By Lisa Woodall
Most organisations say they want growth, productivity, and resilience. Fewer are willing to confront whether the business model they are operating today is actually capable of delivering those outcomes.
Instead, the reflex is familiar. Build a portfolio of change. Commission programmes. Mobilise projects. Track delivery. Govern tightly. Hope alignment emerges somewhere along the way.
It rarely does.
The hard truth is this: you cannot deliver your way into a next-generation business model. You have to design your way there.
When coordination is only skin deep
From the executive floor, change often looks coordinated. Roadmaps align. Dependencies are mapped. Dashboards glow reassuringly green. But this coordination usually exists at the level of activity, not at the level of the business itself.
The real complexity lives across layers that are rarely considered together.
Legacy and emerging technologies sit side by side, often competing for attention and investment. Manual and systemised processes overlap in ways that only make sense to the people living inside them. Long-standing roles carry deep, tacit knowledge, while new-in-career roles arrive with different expectations, skills, and assumptions about how work should flow.
Each layer is changing, but rarely in a deliberate, joined-up way.
When leaders do not have a shared, design-level understanding of how these layers interact, decisions are made in isolation. Technology optimises locally. Process change removes friction in one place and introduces it in another. Role redesign focuses on efficiency without clarity on decision rights, agency, or meaning.
What looks like progress becomes fragmentation at scale.
The executive insight gap
This is not about capability or intent. It is about insight.
Executives are asked to make irreversible decisions without a clear picture of how value actually flows through the organisation today, let alone how it needs to flow tomorrow. They see performance data, but not lived experience. They approve business cases, but rarely see the trade-offs playing out across teams, customers, and partners.
Programme milestones become a proxy for progress. Technology capability becomes a proxy for readiness.

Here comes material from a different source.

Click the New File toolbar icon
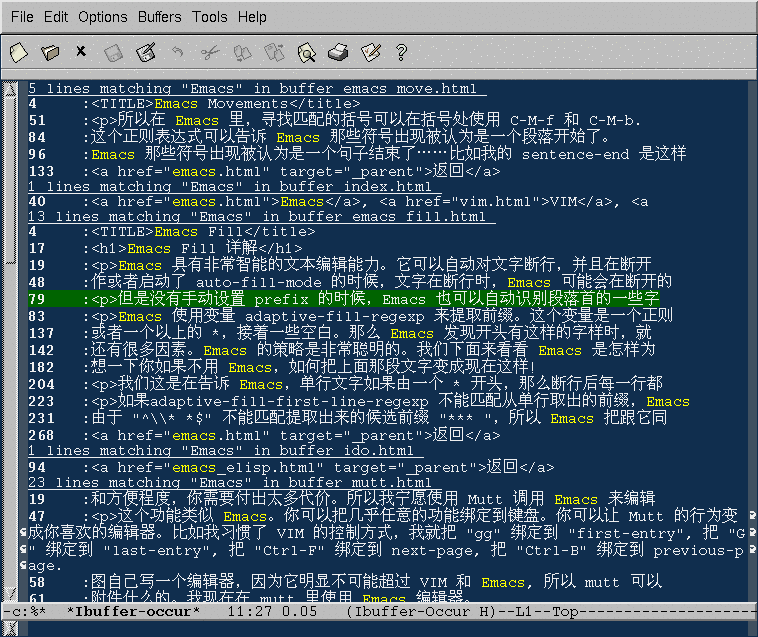The height and width of the screenshot is (637, 758). tap(18, 51)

Productivity targets replace understanding.
Designing the next-generation business model requires a different kind of insight—one that shows how people, process, data, and technology interact end to end. One that makes visible where human judgement still matters, where automation genuinely adds value, and where the handoffs between the two are quietly breaking down.

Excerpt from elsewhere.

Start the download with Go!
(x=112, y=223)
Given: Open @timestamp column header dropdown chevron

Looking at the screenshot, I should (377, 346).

Without that shared view, collaboration at the top becomes performative rather than real.
Systemised interactions, human consequences
As more interactions become systemised and integrated, the consequences extend far beyond efficiency gains.
For employees, systemisation can either remove friction or remove agency. When decisions are embedded into workflows without transparency, people feel constrained rather than enabled. Roles narrow. Learning slows. Work becomes transactional.
For customers, integration promises seamlessness but often delivers rigidity. When systems are designed around internal logic rather than customer intent, experiences struggle to handle exceptions, nuance, and empathy.
For suppliers and partners, tighter integration can strengthen collaboration or quietly harden power imbalances. Automated onboarding, forecasting, and performance management can either build trust or reduce relationships to compliance.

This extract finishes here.